Part 2: Parameterization of Requests

Dynamic pages are the norm. The concept of static HTML files being served at high traffic web sites seems quite alien at this point in time. Dynamic HTTP responses are useful in a world where data is constantly being updated. They are also useful when the requests serve as a parameterized action request. These actions are as varied as our imaginations. Status updates, archive queries, feed refresh, purchase transactions, etc. What all of these have in common is that input data of some form is used. The problem is that there are quite a few channels that data can be passed to the HTTP request.

The URI

Let's start with the simple GET request. The fundamental input data of the HTTP request, GET and others, is the request URI. This can be considered the "path" of the resource.

GET /foo/bar/2008/10/3 HTTP/1.1
Host: www.example.com

The request URI is quite flexible in how it can be processed by the web application. The HTTP daemon could be dispatching this to a static resource off of /var/www/foo/bar/2008/10/3 or it could be proxying the request to a Tomcat application on another machine servicing for /foo/bar or there could be a Django foo.py script that is regular expression matching the pieces of information for the "bar" category posted on Oct 10, 2008.

The Query String

Already we see that the request URI can be a source of data for processing an HTTP request. Now there is another oft-used avenue of data passing for something as simple as the GET request. The query string.
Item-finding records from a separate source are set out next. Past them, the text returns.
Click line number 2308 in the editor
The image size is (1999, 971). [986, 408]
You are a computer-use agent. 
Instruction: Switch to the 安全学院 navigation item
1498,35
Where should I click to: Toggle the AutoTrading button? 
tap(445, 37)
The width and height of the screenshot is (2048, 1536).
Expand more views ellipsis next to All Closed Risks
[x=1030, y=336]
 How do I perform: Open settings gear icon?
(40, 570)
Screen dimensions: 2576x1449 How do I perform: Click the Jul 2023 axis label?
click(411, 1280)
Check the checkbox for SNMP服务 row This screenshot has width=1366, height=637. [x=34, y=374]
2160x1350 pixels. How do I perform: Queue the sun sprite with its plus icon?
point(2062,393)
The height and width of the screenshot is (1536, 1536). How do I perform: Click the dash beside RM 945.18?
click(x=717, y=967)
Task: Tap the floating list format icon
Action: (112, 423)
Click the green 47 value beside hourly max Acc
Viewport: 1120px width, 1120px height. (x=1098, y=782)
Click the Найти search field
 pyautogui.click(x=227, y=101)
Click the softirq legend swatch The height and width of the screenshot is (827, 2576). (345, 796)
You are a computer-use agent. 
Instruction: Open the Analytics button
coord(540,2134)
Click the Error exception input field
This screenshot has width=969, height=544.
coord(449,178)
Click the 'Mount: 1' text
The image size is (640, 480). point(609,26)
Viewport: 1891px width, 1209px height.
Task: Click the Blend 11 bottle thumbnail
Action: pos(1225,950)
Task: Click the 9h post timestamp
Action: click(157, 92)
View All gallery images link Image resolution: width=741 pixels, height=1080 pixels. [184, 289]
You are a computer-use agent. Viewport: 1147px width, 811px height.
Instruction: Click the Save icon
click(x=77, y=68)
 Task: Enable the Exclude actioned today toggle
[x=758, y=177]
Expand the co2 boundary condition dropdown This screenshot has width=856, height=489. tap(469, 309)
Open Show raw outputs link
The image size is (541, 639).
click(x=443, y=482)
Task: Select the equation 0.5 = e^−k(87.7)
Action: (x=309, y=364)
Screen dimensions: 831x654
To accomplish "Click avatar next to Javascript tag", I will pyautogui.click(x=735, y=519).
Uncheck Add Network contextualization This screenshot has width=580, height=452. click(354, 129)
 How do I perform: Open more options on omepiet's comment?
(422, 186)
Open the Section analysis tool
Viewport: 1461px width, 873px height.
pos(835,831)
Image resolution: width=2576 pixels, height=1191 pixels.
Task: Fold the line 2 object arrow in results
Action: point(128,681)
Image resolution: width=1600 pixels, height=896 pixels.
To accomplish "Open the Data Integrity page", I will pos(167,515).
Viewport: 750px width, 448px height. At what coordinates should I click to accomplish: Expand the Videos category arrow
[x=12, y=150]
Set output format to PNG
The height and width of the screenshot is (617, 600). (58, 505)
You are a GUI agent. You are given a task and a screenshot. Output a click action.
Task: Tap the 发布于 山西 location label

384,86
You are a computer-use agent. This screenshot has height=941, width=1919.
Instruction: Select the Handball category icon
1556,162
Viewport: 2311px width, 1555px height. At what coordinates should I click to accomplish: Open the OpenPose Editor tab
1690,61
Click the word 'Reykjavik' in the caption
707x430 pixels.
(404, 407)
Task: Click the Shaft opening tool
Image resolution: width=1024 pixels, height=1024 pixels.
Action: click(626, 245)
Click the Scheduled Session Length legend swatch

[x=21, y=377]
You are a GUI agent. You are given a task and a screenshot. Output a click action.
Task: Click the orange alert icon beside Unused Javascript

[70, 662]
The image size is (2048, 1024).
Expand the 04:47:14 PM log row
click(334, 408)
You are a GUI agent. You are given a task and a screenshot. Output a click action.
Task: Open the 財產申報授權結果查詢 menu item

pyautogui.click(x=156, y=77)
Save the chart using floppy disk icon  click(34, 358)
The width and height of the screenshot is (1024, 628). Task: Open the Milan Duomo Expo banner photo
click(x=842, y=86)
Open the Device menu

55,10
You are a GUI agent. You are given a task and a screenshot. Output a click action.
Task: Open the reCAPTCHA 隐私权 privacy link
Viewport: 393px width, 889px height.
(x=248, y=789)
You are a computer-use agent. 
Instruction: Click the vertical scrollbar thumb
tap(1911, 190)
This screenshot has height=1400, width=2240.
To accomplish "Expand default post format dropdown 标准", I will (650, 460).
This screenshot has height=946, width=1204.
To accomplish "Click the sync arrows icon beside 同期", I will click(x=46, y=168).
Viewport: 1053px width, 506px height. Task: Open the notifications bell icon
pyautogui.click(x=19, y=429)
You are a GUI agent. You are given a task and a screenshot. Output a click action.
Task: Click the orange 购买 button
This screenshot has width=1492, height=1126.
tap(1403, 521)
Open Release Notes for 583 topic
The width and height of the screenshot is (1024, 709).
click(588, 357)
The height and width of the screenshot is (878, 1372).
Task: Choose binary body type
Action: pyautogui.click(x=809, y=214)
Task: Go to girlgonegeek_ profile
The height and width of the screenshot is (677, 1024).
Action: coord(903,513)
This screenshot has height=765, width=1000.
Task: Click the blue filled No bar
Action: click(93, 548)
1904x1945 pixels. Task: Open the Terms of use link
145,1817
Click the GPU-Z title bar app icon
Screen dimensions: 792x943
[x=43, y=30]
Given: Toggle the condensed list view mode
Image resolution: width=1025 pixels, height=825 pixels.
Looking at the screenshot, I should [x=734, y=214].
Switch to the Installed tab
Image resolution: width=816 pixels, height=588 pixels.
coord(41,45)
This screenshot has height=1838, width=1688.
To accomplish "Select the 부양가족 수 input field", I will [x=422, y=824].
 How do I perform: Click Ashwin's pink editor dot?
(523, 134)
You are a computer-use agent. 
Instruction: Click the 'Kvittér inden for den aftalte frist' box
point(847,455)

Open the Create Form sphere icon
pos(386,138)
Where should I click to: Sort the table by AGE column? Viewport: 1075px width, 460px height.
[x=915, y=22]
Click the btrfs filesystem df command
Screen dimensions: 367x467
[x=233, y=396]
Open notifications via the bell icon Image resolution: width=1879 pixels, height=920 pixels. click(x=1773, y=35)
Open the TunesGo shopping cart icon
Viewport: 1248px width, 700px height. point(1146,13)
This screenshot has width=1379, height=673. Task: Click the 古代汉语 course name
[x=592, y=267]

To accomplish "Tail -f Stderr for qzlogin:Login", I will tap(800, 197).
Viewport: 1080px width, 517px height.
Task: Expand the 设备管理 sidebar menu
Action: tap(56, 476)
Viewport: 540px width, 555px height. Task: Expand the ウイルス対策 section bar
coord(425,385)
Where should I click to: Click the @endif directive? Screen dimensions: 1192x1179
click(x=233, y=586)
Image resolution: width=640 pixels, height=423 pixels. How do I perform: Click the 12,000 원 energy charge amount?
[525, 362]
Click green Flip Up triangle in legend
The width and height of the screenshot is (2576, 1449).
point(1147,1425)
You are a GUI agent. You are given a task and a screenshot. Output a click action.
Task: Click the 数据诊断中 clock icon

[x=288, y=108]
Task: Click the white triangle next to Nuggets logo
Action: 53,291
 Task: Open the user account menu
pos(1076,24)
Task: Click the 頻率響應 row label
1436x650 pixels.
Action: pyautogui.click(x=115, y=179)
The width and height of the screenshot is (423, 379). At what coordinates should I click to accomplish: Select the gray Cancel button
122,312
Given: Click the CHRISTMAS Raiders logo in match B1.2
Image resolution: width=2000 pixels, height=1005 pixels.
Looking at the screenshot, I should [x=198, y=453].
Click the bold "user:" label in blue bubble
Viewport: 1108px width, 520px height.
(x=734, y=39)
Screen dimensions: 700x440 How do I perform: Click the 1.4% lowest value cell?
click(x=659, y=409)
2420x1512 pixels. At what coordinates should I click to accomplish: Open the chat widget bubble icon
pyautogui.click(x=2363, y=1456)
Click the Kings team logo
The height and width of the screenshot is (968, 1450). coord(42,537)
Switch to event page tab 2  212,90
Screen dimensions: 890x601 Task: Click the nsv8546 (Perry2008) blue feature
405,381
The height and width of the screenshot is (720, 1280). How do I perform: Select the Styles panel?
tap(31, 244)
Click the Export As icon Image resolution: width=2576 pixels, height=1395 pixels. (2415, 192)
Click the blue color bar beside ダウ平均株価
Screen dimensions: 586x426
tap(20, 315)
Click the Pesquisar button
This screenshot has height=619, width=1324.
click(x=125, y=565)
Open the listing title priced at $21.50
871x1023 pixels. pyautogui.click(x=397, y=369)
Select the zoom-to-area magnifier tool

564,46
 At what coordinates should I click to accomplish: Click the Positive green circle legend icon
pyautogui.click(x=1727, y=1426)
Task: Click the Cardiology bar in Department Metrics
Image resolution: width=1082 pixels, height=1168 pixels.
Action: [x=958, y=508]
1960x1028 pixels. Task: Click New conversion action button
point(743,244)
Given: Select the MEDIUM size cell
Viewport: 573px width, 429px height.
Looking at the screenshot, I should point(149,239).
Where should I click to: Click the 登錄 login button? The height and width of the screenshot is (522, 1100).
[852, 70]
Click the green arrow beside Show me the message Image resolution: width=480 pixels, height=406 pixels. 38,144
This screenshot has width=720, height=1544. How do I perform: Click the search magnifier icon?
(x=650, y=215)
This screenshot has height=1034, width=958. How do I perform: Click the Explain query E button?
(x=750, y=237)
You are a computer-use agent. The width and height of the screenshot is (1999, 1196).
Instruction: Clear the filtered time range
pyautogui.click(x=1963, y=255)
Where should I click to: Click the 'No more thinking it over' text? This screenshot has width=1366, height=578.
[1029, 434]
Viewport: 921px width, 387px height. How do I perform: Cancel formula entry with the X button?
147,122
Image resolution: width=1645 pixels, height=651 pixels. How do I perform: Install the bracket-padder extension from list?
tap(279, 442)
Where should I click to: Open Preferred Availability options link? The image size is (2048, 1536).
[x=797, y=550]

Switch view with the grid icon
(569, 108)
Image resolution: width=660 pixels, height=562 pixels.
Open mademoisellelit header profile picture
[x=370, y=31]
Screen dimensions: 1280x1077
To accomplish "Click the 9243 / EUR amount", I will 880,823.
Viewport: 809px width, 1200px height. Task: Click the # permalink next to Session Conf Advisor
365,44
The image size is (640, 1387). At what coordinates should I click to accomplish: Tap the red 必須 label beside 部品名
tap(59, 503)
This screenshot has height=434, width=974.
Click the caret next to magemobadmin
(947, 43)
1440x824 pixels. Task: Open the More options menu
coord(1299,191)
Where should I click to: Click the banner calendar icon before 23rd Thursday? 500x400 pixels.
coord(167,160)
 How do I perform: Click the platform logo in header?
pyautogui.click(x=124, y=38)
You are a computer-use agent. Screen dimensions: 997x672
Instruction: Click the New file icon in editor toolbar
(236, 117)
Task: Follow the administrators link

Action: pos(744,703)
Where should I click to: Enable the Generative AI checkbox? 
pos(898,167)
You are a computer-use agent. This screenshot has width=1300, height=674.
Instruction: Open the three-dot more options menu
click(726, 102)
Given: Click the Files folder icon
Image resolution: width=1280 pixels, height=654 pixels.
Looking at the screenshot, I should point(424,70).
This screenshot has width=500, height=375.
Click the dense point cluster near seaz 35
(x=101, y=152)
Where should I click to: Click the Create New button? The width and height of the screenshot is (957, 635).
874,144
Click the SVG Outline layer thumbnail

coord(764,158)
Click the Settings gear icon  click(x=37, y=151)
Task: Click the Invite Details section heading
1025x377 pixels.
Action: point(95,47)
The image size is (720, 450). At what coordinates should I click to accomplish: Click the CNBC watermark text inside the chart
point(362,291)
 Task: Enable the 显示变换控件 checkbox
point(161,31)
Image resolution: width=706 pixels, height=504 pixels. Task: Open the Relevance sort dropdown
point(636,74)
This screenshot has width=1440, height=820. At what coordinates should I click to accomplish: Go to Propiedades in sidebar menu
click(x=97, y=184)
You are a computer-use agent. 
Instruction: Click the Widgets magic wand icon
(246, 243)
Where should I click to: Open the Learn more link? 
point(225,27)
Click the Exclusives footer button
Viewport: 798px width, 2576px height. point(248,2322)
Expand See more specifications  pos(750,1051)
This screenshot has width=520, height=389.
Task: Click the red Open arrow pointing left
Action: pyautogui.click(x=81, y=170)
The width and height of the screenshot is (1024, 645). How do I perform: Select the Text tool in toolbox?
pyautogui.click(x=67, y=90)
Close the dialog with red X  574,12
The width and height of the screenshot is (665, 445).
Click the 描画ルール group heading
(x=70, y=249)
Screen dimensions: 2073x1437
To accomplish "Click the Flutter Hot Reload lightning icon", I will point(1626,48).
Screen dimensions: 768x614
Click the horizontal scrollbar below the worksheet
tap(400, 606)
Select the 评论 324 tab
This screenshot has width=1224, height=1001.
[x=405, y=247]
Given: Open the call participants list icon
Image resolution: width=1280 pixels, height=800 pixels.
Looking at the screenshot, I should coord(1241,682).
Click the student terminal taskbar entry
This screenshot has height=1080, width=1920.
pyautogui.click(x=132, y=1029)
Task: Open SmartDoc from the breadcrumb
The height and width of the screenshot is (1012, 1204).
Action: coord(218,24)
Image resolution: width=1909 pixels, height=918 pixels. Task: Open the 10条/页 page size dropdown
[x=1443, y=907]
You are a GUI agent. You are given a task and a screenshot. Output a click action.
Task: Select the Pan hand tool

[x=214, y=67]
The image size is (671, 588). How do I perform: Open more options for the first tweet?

GET /foo/bar/2008/10/3?offset=30&filter=-2 HTTP/1.1
Host: www.example.com

In this request the string "?offset=30&filter=-2" has been appended to the request URI. This is the query string that is used to represent a hash of value lists. In the example above the data is basically.

Key    | Value
==============
offset |    30
filter |    -2

I say the data is essentially a hash of "value lists" because the form of

?offset=30&filter=-2&filter=-5

is also valid.

Key    |    Value
=================
offset |     [30]
filter |  [-2,-5]

In the query string we have a standard predictable way passing data with the HTTP request that has a natural mapping to programming data structures. Although there seems to be a strange backlash against the venerable query string calling it "ugly" and preferring to use the URI path as the data vehicle.

There is a valid argument there. Take, for example, the two examples below.

/foo?category=bar&year=2008&month=10&day=3

vs

/foo/bar/2008/10/3

The second just has an aesthetic polish to it that would be preferable for deployment even though the first is easier to code for than the second. But the blurring of the lines between resource location, the path, and the request data, the query string, has added a layer of complexity and decision making when creating a web application.

The Cookie

Now on top of the the URI path and the query string there are also cookies that can be sent along with the request.

GET /foo/bar/2008/10/3?offset=30&filter=-2 HTTP/1.1
Host: www.example.com
Cookie: _SID_=n328vn3f2vhuwv437r

Cookies can store many useful things but in our applications it stores a useful little session ID that can reference sensitive server side information such as user ID, name, email, etc. So for the last example we may actually be processing all of this data.

     handler: foo                (from URI path)
    category: bar                (from URI path)
        year: 2008               (from URI path)
       month: 10                 (from URI path)
         day: 3                  (from URI path)
      offset: 30                 (from query string)
      filter: -2                 (from query string)
  session_id: n328vn3f2vhuwv437r (from cookie)
   logged_in: true               (from session storage)
     user_id: 55                 (from session storage)

We can see from the simple example above that the request is quite a multifaceted concept that cannot be summed up in simple native data structure.

Request Modeling

From that, one's natural inclinations would guide us to model an object that represents the request. And from that we see that we are divergent from the original concept of garter and much more isomorphic to the mod_python and Django methods of request modeling.

request.method         # method of the request
request.host           # destination host
request.path           # Path portion of the URI
request.query_string   # query string object from the URI query string
request.post           # Post data object
request.files          # multi-part upload attachments
request.cookies        # cookie hash
request.session        # convenience session object
request.referer        # HTTP referer
request.start_response # function to send status line and headers back
request.env            # original environment
request.headers        # hash of original headers

In fact, what would be the Request object would be created even before it is sent to the dispatch layer of code. In the Garter.handleRequest() method the Request would be created from the environ before being sent off to the handler. The signature of the handler then changes from:

application(environ, start_response)

to

application(request)

Extra Credit

GET /foo/bar/2008/10/3?offset=30&filter=-2 HTTP/1.1
Host: baz.example.com
Cookie: _SID_=n328vn3f2vhuwv437r

In the request above baz is yet another piece of data that can affect the query results.